THE TASK — Of the lines below, report only those that contain "Toggle".

(Records excerpted from a collection)
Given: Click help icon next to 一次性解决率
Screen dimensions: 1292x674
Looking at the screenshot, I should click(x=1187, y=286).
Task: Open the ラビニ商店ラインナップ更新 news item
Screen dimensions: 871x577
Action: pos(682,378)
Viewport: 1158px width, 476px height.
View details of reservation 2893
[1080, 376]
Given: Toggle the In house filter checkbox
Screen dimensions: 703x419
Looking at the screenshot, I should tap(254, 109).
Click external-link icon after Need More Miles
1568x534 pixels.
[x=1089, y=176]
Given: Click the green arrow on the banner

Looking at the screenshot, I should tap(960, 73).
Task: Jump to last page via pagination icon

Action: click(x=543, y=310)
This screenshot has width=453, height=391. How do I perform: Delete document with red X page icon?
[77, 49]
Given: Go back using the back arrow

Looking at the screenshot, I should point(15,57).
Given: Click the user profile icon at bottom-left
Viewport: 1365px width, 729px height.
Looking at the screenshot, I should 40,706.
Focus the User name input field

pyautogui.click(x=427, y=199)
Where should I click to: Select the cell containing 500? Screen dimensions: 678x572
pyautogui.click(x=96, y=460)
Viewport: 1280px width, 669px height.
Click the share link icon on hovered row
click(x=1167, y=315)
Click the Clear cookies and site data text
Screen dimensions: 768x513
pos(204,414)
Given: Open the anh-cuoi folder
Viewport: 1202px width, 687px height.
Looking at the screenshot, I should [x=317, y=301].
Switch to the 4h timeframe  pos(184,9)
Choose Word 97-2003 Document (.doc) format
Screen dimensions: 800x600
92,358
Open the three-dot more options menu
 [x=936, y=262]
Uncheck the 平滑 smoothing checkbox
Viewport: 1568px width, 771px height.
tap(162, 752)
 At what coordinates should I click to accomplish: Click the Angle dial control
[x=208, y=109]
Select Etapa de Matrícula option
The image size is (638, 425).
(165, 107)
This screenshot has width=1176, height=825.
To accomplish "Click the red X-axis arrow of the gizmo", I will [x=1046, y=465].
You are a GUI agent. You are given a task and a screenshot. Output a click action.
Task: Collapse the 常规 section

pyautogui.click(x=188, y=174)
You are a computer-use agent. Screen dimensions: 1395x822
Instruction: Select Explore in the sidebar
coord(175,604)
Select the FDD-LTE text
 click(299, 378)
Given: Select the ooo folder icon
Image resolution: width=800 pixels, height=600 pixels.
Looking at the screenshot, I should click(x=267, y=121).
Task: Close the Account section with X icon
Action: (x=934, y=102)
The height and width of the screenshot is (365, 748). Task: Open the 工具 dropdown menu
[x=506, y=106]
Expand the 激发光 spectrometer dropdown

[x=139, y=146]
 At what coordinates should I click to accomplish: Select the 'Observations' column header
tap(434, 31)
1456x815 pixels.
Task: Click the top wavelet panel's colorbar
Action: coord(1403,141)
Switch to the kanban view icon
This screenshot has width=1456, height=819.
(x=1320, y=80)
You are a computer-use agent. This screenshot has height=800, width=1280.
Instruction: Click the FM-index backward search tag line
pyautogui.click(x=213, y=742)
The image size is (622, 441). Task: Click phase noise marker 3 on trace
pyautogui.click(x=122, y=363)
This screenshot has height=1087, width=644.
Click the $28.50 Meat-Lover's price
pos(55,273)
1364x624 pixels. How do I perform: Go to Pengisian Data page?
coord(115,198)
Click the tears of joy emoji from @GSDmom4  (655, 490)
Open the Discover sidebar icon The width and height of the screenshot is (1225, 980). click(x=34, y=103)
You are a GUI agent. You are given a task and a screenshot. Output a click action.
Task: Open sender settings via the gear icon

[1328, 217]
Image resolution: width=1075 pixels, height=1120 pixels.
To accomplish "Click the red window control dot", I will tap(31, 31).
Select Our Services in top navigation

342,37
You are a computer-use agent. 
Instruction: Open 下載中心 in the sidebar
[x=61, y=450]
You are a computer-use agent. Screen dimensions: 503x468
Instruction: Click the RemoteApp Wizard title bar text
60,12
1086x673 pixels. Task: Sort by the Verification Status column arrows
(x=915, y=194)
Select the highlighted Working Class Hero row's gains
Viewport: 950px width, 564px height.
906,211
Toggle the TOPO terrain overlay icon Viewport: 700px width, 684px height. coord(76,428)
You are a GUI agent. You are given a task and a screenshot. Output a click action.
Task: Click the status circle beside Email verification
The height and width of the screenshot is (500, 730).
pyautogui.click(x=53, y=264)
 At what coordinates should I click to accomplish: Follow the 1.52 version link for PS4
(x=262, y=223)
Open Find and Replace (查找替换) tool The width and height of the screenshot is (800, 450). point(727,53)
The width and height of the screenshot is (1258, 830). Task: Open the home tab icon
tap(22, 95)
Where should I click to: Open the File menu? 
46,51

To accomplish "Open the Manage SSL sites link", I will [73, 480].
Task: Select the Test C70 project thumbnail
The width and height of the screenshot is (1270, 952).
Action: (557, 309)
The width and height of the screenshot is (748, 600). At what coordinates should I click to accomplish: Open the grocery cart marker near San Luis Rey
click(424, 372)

RESULT FOR THIS TASK —
Given: Toggle the In house filter checkbox
Toggle the TOPO terrain overlay icon Viewport: 700px width, 684px height. coord(76,428)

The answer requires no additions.